Juniper made $1.08 billion of revenue, down 11 percent year-on-year, GAAP operating margin shrinking year-on-year from 12.8 percent to 5.1 percent, and GAAP net income was 68 percent down year-on-year to $34.4 million.
CEO Rami Rahim predicted a return to growth by the end of 2018 claiming that this year was a “transition year” for Juniper.
CFO Ken Miller told the company's financial conference call the most significant dent was due to a change to the ASC 606 accounting standard, which governs how customer contracts are recognised. This meant “product deferred revenue was $159 million, down $123 million and 44 percent year-over-year...without the impact of [new accounting standard] ASC 606; deferred product revenue would have been up approximately 19 percent year-over-year”, Miller said.
Security was the only product segment to record year-on-year - up 11 percent to $75 million; routers were down 22 percent to $408 million, switching fell five percent to $230 million, and services eased five percent to $372 million.
Rahim said that the transition by Juniper's largest customers from the MX to the PTX platform was a significant headwind for the company in the quarter.
He said cloud customers are expected to be a bright spot through 2018, because “projects that were previously on hold have started moving to deployment”.
EMEA grew eight per cent year-on-year to $308 million.

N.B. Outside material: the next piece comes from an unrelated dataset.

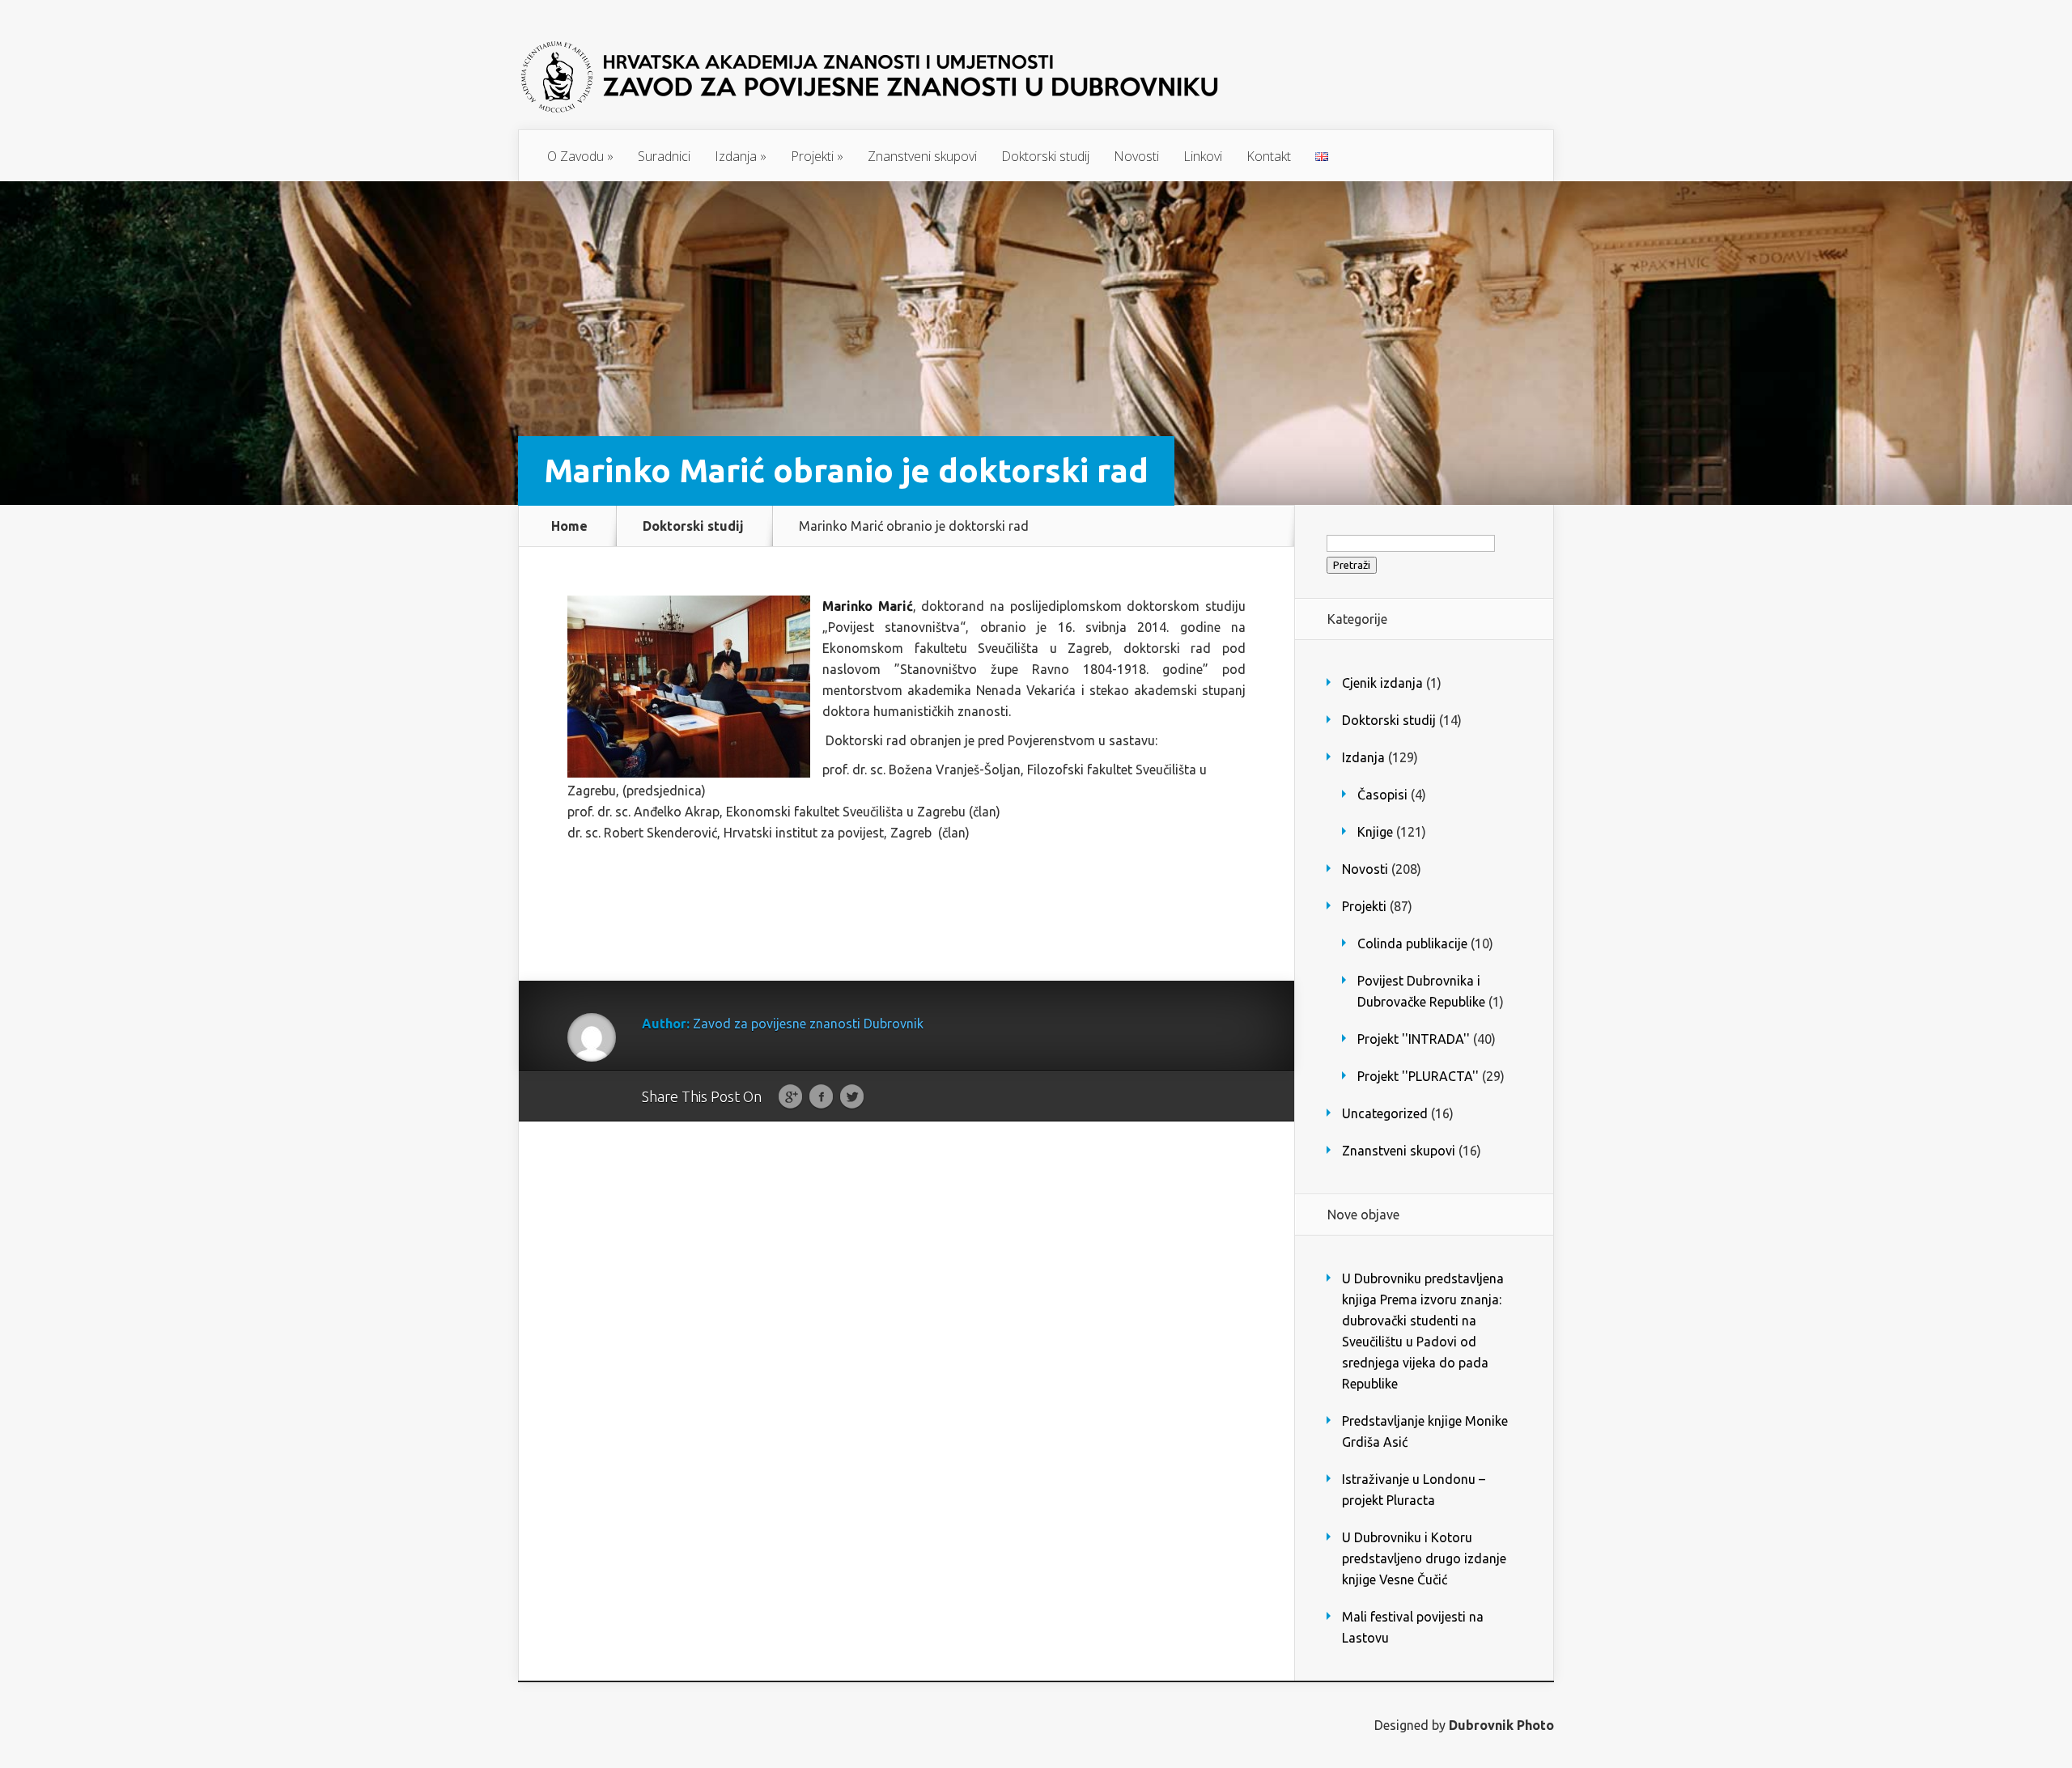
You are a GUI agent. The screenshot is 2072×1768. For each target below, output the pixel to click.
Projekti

As for the future, Miller said: “Customer spending remains dynamic and difficult to predict”, but the company expects a return by the third quarter to year-on-year growth.
The PTX platform represented “more than 80 per cent” of cloud routing ports shipped “on a ten gig-equivalent basis”, but that comes at a cost, because that platform is “meaningfully” cheaper on a per-port basis, and it's also a lower margin product on a per-port basis.